Real Estate

Strong multifamily growth results in modest housing starts increase

Single family housing starts dropped 1.7% nationwide in March

On the strength of better-than-expected multifamily numbers, housing starts in March increased 0.3% overall to a seasonally annualized rate of 1.793 million units, the highest mark since 2006.

The multifamily sector, which includes apartment buildings and condos, rose 4.6% to annualized pace of 593,000 units, according to a report released Tuesday by the U.S. Department of Housing and Urban Development and the U.S. Census Bureau. It wasn’t all good news: single-family housing starts dropped 1.7% to a seasonally adjust annual rate of 1.20 million units.

“Today’s housing starts gain was driven by gains in multi-family construction,” First American deputy chief economist Odeta Kushi said in a statement. “Permits and completions were also up for multifamily on a month-over-month basis. Single‐family housing starts in March were 1.7% below the revised February figure, but remain above pre-pandemic levels. Permits and completions were also down month-over-month for single-family homes.”

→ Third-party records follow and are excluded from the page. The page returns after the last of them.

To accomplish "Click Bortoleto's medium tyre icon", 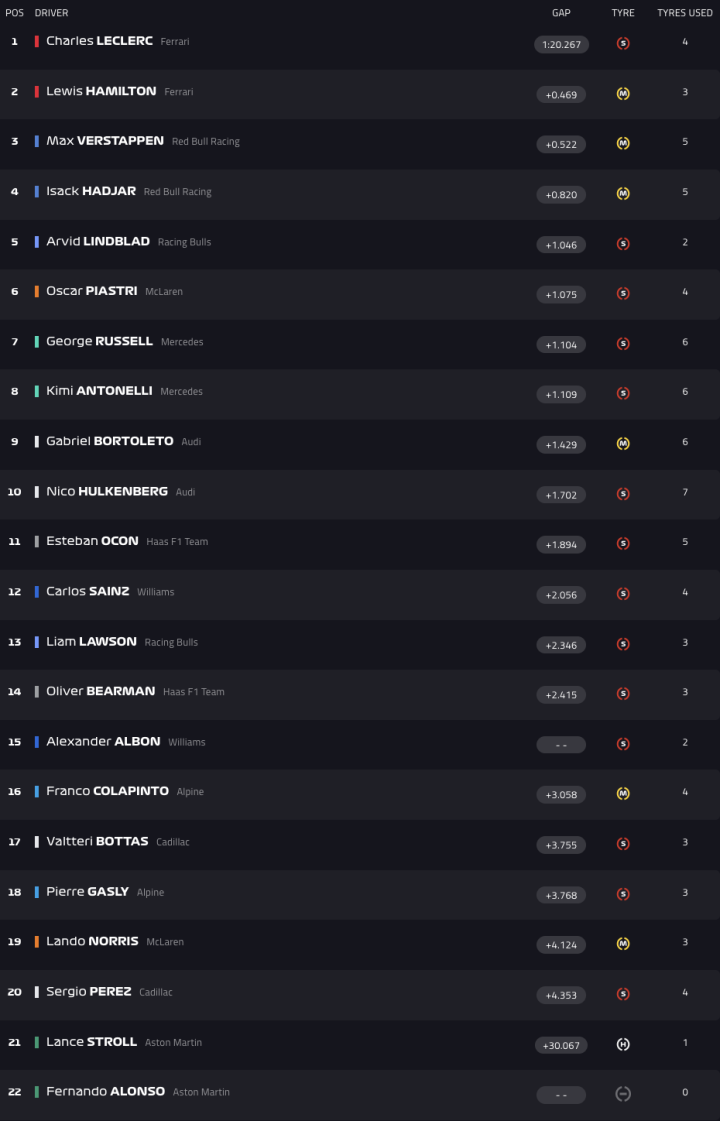I will coord(623,444).
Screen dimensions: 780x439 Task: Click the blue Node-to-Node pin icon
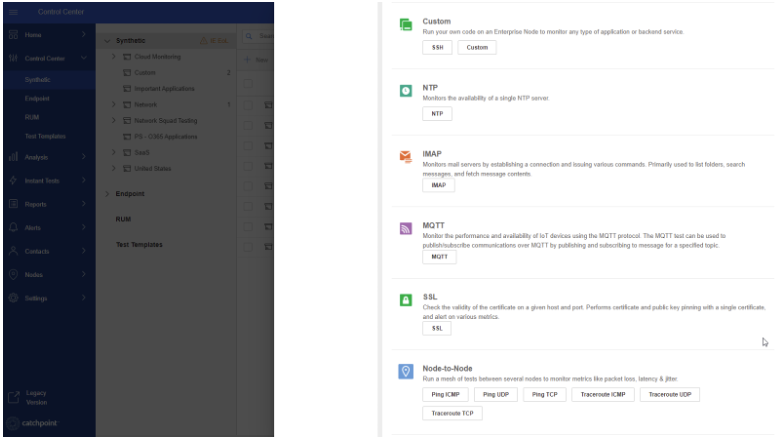(406, 371)
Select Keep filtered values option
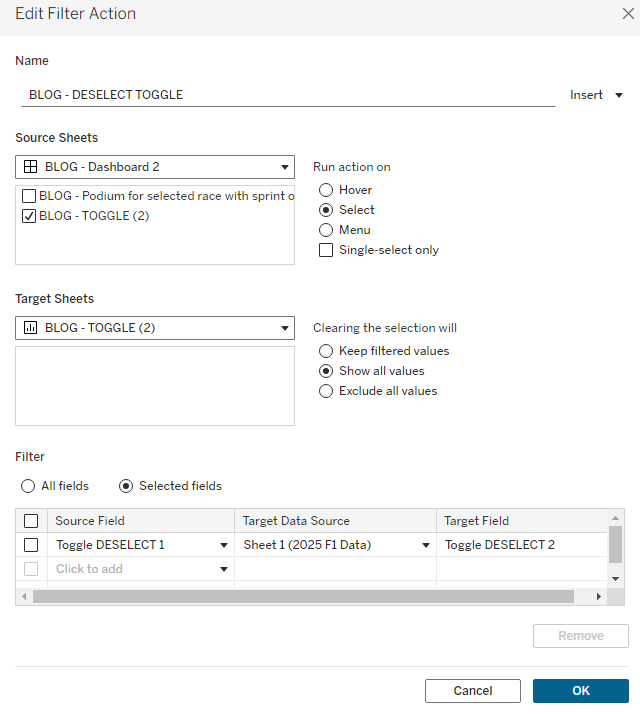The height and width of the screenshot is (714, 640). click(x=326, y=351)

Nationwide, overall permits increased 0.4% to an annualized pace of 1.87 million units in March. However, single family permits dropped 4.8% to a rate of 1.15 million units, while multifamily permits increased to a pace of 726,000 units.

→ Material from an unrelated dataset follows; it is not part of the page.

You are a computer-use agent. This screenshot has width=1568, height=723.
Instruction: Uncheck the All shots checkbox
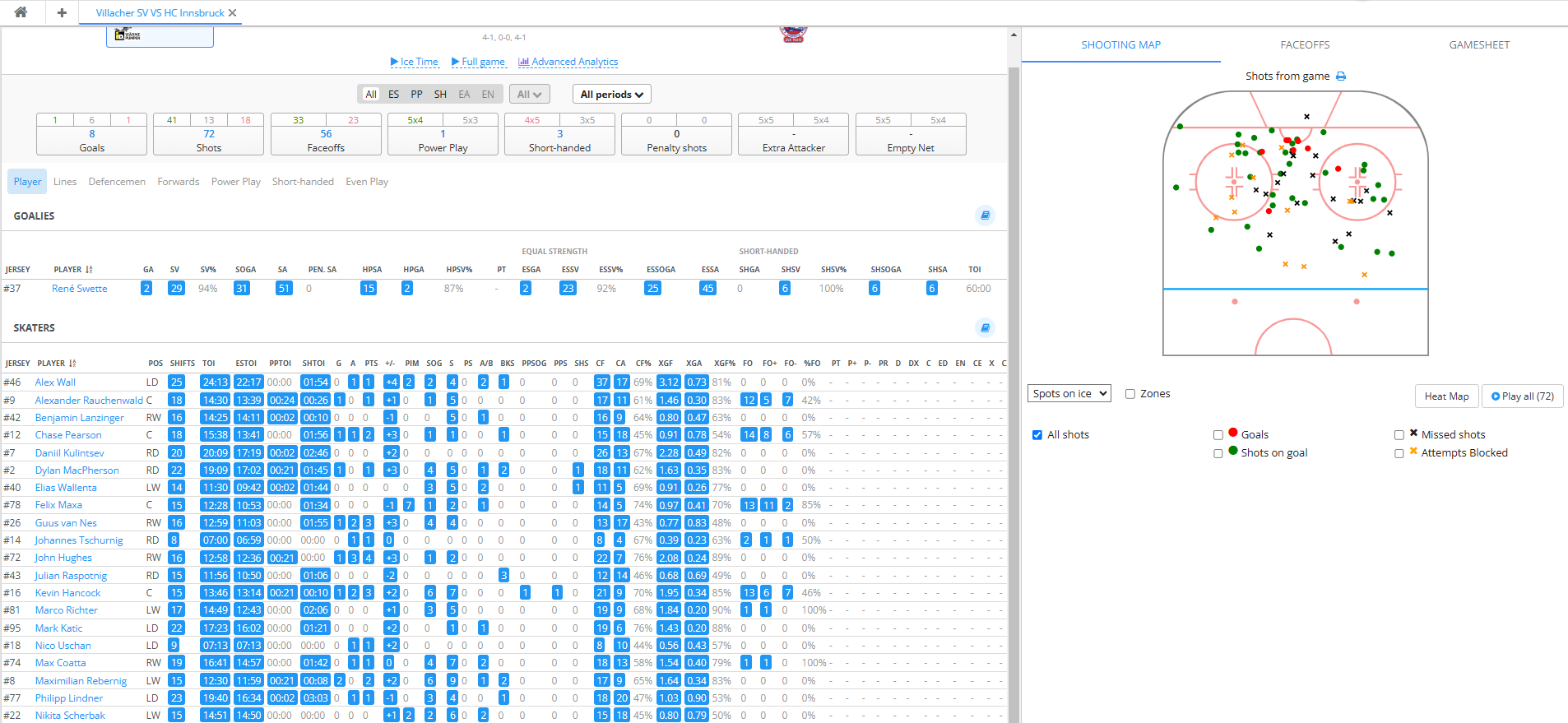tap(1037, 435)
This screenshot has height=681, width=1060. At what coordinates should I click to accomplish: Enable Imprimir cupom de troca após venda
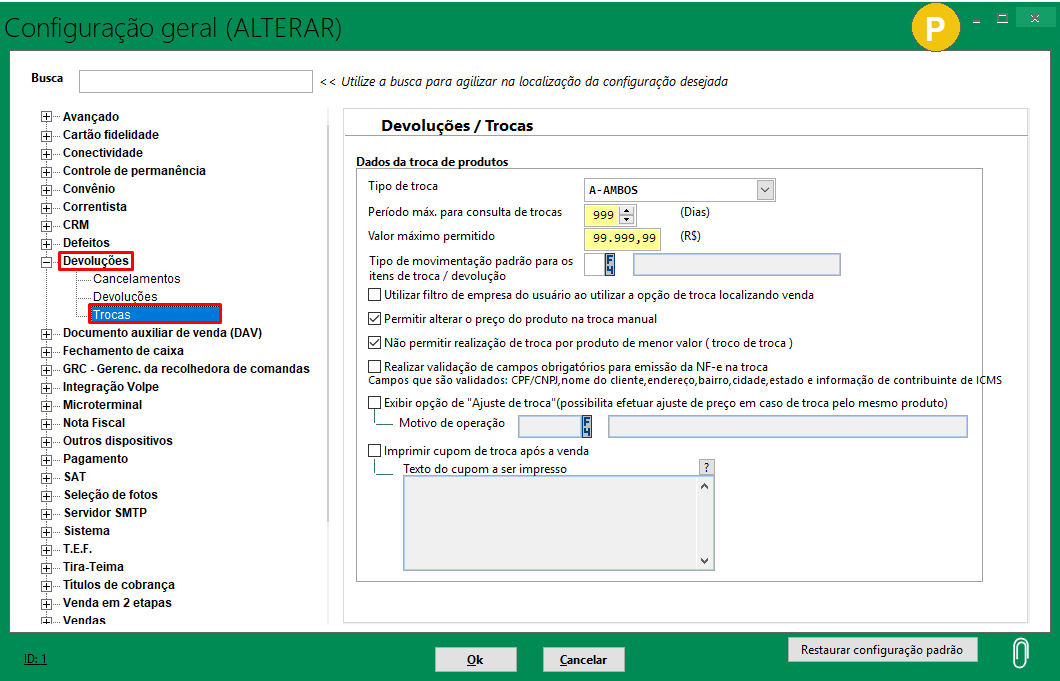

Single family permits authorized but not started increased 7.6% in March to 127,000. This is a 30.9% year-over-year increase.

Experts blamed the drop in single family housing starts and permits on ongoing supply chain issues, which are delaying construction and contributing to increasing building costs, and rising mortgage rates.

“The shift in affordability can be seen in the March data with strength for multifamily construction and some weakness for single-family permits,” the National Association of Homebuilders chief economist Robert Dietz said in a statement. “Our builder surveys show that confidence levels in the single-family market have declined for four straight months as affordability conditions continue to worsen, and this is a sign that single-family production will face challenges moving forward.”

In April, the NAHB/Wells Fargo Housing Market Index dropped two points to a reading of 77, marking the fourth consecutive month of declines.

“Sagging homebuilder confidence, which fell for the fourth month in a row, reflects these concerns,” Kushi said in a statement. “Yet, it’s important to point out that homebuilder confidence is less ‘bullish’ as opposed to actually ‘bearish.’ Builder sentiment remains higher than pre-pandemic as several long-term trends continue to boost demand for new construction, particularly a growing labor market, demographic tailwinds from millennials entering their prime home-buying years, and a lack of existing-home inventory.”

Regionally, on a year-to-date basis, overall housing starts were up 17.3%. In the Northeast, 6.6% in the Midwest, 11.2% in the South and 7.5% higher in the West.